Ce qui est exécrable et montre la profondeur du naufrage éthique de plusieurs de nos intellectuels et autres « chroniqueurs émargeurs de quelques caisses noires », c’est de les entendre accuser le juge Dème « d’avoir un calendrier politique », et qu’il « faut qu’il se dévoile » ! Quelles exquises imbécilités assénées par des défroqués qui pourtant font chaque jour de la politique dans les colonnes des journaux et autres micros et petits écrans du pays. Ces perroquets, non seulement, dénient a des citoyens de faire de la politique et d’être de bons serviteurs de l’Etat, mais ils taisent honteusement ces autres fonctionnaires nommés politiquement à leurs postes de Dg aux conseils des ministres, font chaque week-end la politique à grands renforts de moyens de l’Etat. Ce que ces politiciens6chroniqueurs planqués refusent de reconnaître à certains citoyens, c’est de faire la politique autre que celle en vigueur, en mode : celle du pouvoir.

Cela me rappelle les années 80-90, quand des responsables de médias publics (radios, télés, Soleil et Aps) nous bassinaient sur le même thème hypocrite : le journaliste ne doit pas faire de la politique. Pire, le journaliste ne doit pas faire même du syndicalisme, mais se noyer dans les associations. Pourtant, ces hypocrites étaient socialistes, appliquaient avec un zèle d’esclave les politiques, consignes et ordres du régime socialiste. Non, ce qu’ils voulaient dire, c’est qu’il ne fallait pas faire une politique autre que celle en vigueur, celle du Parti socialiste ; qu’il ne fallait de syndicalisme que celui dit « responsable » arrimé au parti unique d’abord, avec des quotas de députés, de ministres. En gros, un syndicalisme qui renforce les chaînes, qui entrave et emprisonne !

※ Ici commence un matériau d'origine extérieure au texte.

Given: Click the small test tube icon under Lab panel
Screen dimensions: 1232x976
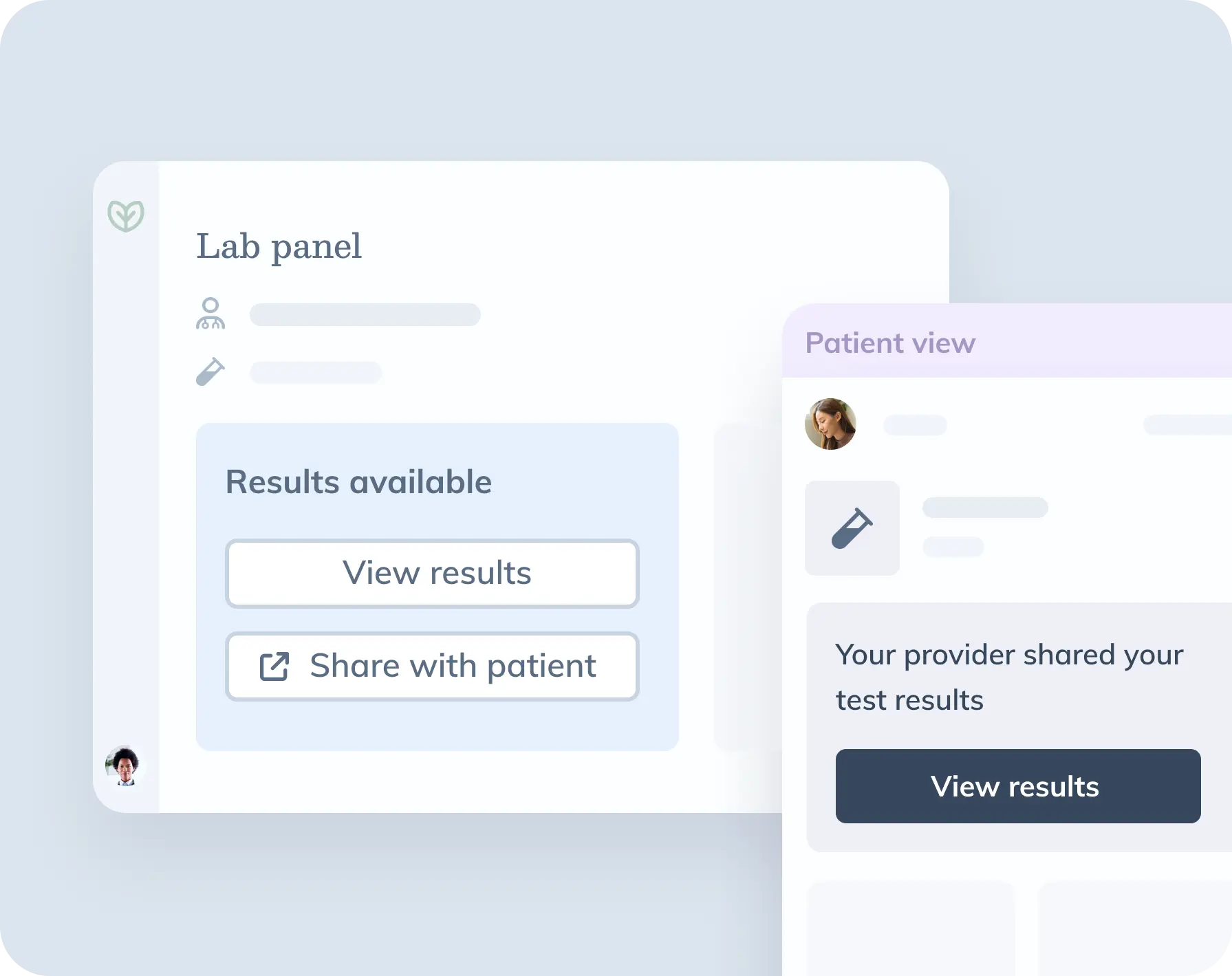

Ce sont les mêmes qui se sont recyclés en démocrates et chroniqueurs, la plume et la langue miraculeusement libérées de leurs chaînes dorées d’hier. Ils étaient allés en guerre contre un petit inspecteur des impôts qui était devenu trop bavard en dénonçant tous les prédateurs économiques. Et, ils ont applaudi (c’est leur spécialité, applaudir) quand l’inspecteur Sonko a été radié de la fonction publique.

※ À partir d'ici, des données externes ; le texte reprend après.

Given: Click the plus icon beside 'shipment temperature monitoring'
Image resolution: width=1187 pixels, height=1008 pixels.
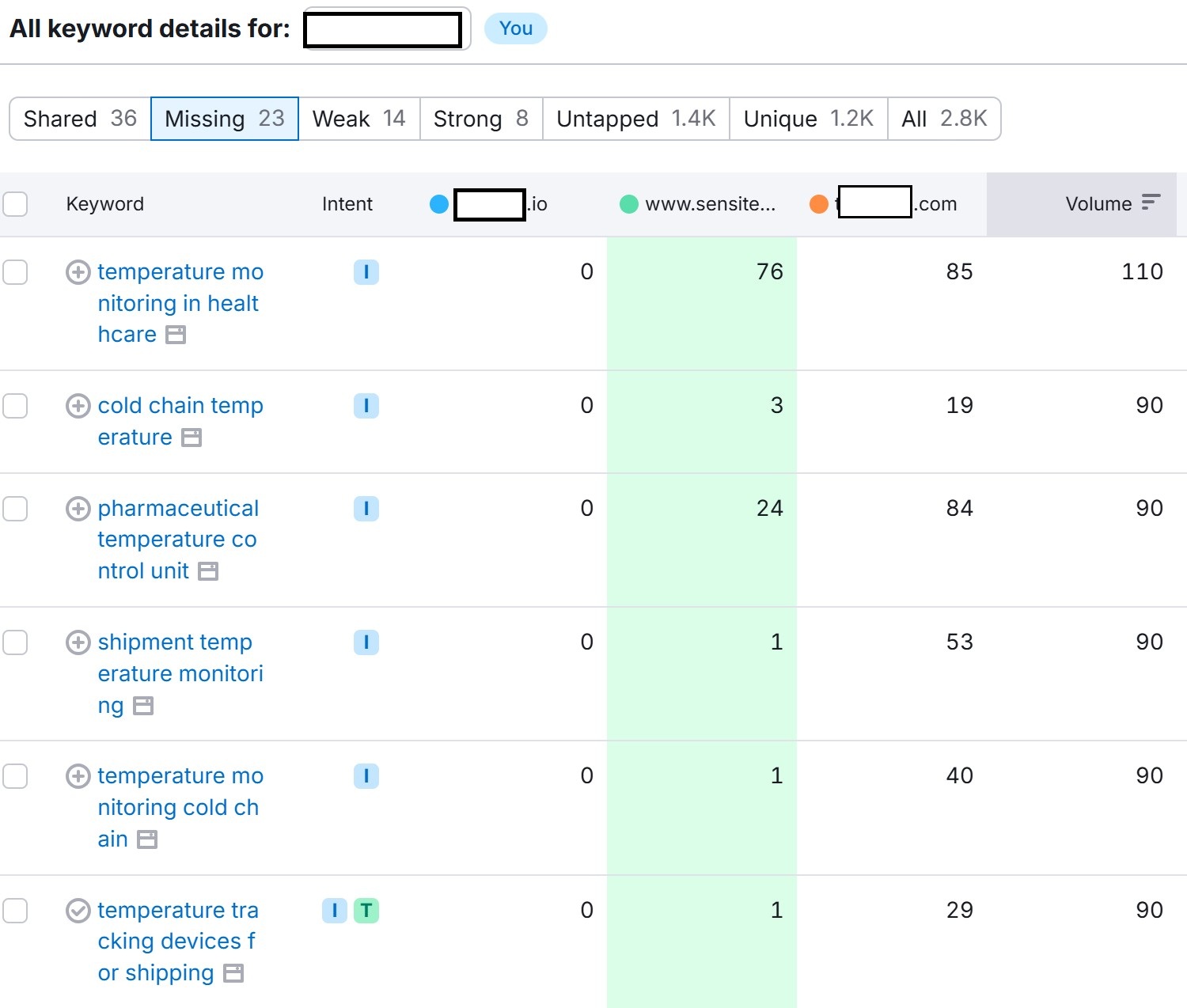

Que le juge Dème se prépare : les vautours vont lui tomber dessus comme. Ce sera un « mortal combat ». Après notre inspecteur des impôts et empêcheur de dilapider en cachette, nous souhaitons la bienvenue au juge Dème dans le champ d’honneur de la défense de la Justice et des justes causes. Quand le camp des justes s’agrandit, celui des voleurs panique. À juste titre.